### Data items
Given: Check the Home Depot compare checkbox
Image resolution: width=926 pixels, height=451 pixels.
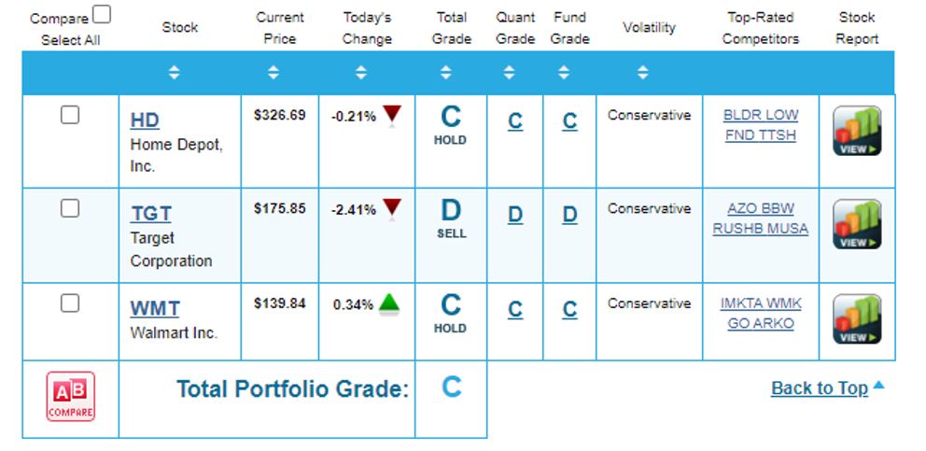Looking at the screenshot, I should pos(70,115).
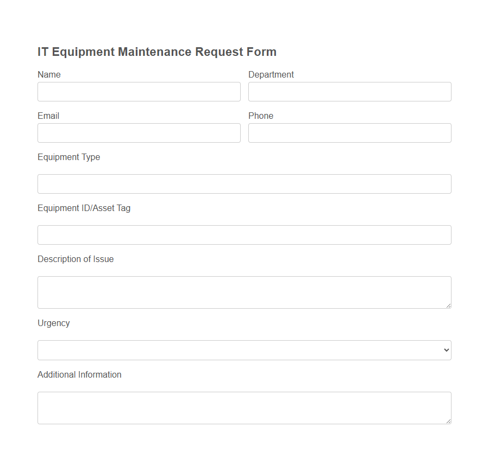Click the Equipment Type label

[x=68, y=157]
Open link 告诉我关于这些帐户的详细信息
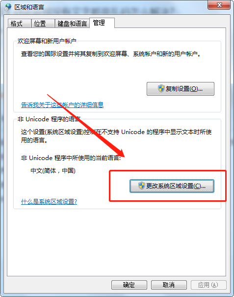The width and height of the screenshot is (234, 297). (x=62, y=105)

### Directions for this task
Retype all the entries exactly; drop the pictures.

### Result of the exercise
Given: Check the Home Depot compare checkbox
Image resolution: width=926 pixels, height=451 pixels.
Looking at the screenshot, I should pos(70,115).
Click the Equipment Type label

[x=68, y=157]
Open link 告诉我关于这些帐户的详细信息
The width and height of the screenshot is (234, 297). (x=62, y=105)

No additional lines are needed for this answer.